Facilitating such nefarious practices, investors and representatives from the business community often control company boards and policies which install such measures and, in the process, likely consider them business as usual, without regard to public welfare.
WHAT CAN BE DONE
The Senate Special Committee is committed to improving access and affordability of prescription medications. They strongly support continued efforts to stop the bad actors who are acquiring drugs that have been off-patent for decades, and they are considering a few counter measures noted below:
To expedite entry into the market by potential challengers, In March 2016, senators Collins and McCaskill introduced The Increasing Competition in Pharmaceuticals Act. This legislation would take steps to incentivize competition and provide solutions to regulatory uncertainty, small market size, and other factors that serve as inherent limitations to generic entry. The bill proposes setting a reduced timeframe for the FDA to expedite the review of generic drugs that are in short supply, requiring this agency to act to approve such drug applications within 150 days. They would also encourage generic competition by allowing the FDA more latitude in approving potential individual generic competitors.
They would allow highly targeted temporary drug importation of off-patent drugs to combat major price increases.
They will study methods to prevent the misuse of patient assistance programs and co-pay coupons. Some patient assistance programs can be used to steer patients toward higher priced drugs, resulting in higher expenditures for beneficiaries, federal health care programs, and commercial providers.
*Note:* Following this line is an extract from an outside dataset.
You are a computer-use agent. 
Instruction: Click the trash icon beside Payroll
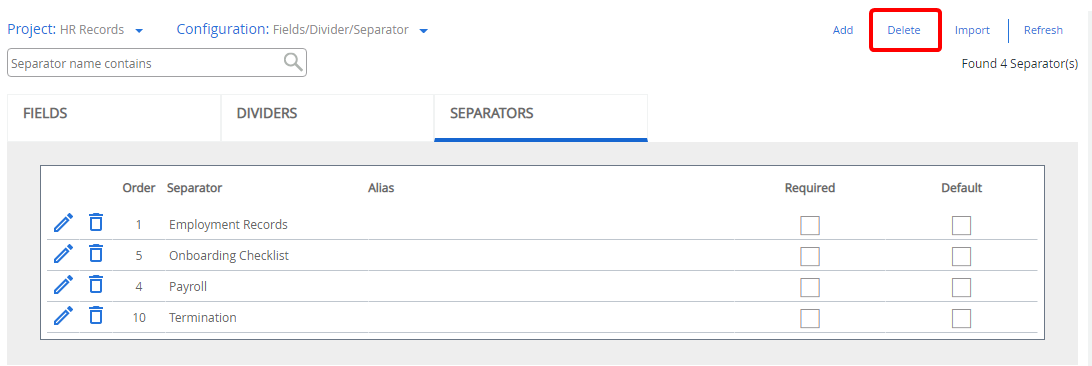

The Federal Trade Commission (FTC) should be strengthened to enforce action when it comes to drug company mergers, operations, and drug market dynamics. The FTC should be allowed greater use of its authority to conduct studies of the marketplace and to consider partnerships with academia and other federal agencies. The FTC needs more resources to allow it to more vigorously oversee the off-patent prescription drug market.
Transparency in drug prices should be improved. Releasing, for example, the true price of a drug, the Average Manufacturer Price, could empower patients and doctors, prevent surprise costs at the pharmacy or on health bills, and provide Americans with a refreshing dose of reality.
By pursuing such reprehensible methods to line their own pockets, these and other companies behaving in this way—while currently operating within the limits of the law—could be controlled. We applaud efforts by governmental departments to control them. Despite the current prevailing political sentiment against governmental intervention, the ultimate salvation of the masses will likely be provided by—you guessed it—Uncle Sam!